PG: There is another argument but I doubt that because there is very little contemplative value.
CM: Godard’s Histoire(s) du Cinéma for me is probably the best example. Godard has managed to open up questions of consciousness by taking images and sounds apart and sowing them back together in order for new meanings to come out of them. Jacques Rancière writes about the concept of re-figuration, of taking images and sounds and adding further meanings to suggest there further readings, not in a postmodern, ‘anything goes’ way but in a way which is quite fixed politically and culturally yet provocatively opening up areas where we can begin to think again. I believe that’s been a problem in recent European cinema.
PG: So you are really arguing for cinema as thinking medium.
CM: Very simply put, absolutely yes.
PG: Well of course I am not going to disagree with you remotely, but you must also be aware of all the contradictions and all the paradoxes? Are you sufficiently happy with cinema as a thinking medium if you are only talking to one person?
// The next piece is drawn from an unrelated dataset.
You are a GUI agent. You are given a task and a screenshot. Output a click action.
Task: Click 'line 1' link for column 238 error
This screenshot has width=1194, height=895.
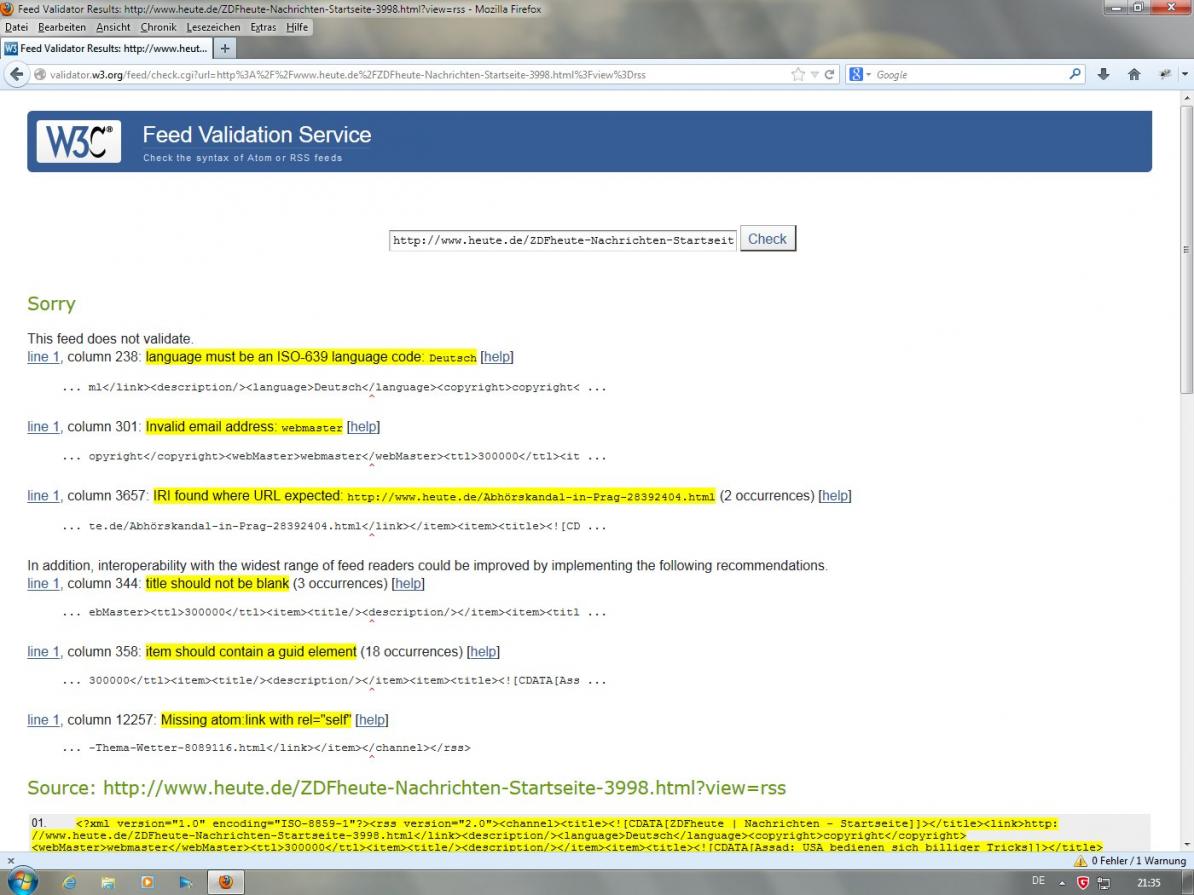(43, 357)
CM: Well I am not sure anymore whether it’s necessary to think like that because yes I used to make films where only one person might remain in the audience, but not anymore. Peter Gidal was once the only member of my audience to stay and watch my film and he didn’t like the bits that were actually in focus because it distracted from the purely cinematic qualities and interfaced with meaning. It is exactly meaning that needs to be brought into the world and extrapolated but, thankfully, that idea of one person is no longer inevitable because of the technology that you are working with. The internet has a worldwide audience and there may well be a small audience compared to that of a Hollywood film – but it is by no means only reaching one person.
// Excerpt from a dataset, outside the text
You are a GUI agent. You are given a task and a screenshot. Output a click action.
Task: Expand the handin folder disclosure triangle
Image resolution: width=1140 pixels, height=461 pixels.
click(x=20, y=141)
PG: Yes but when I examine my fascination, I made a painting once which said if only cinema could do what painting can. Cinema can’t even approach this. How do I explain these extremely rarefied areas of excitement? Do you understand the excitement of putting one pink tone against another pink tone? What has that got to do with my grandmother? What’s it got to do with the people in the street? You know it’s almost imperceptible for me to celebrate and become excited and communicate that notion. Who am I talking to? So in the end it becomes a form of excessive intellectual masturbation.
CM: Of course this question of jouissance is very important. If you visit the Picasso museum in Barcelona, you will see 58 of his reproductions of Velásquez’s Las Meninas. You’d think every one would be the same but it’s a completely different painting every time. The intellectual pleasure he must have experienced and the pleasure he gives to others is enormous.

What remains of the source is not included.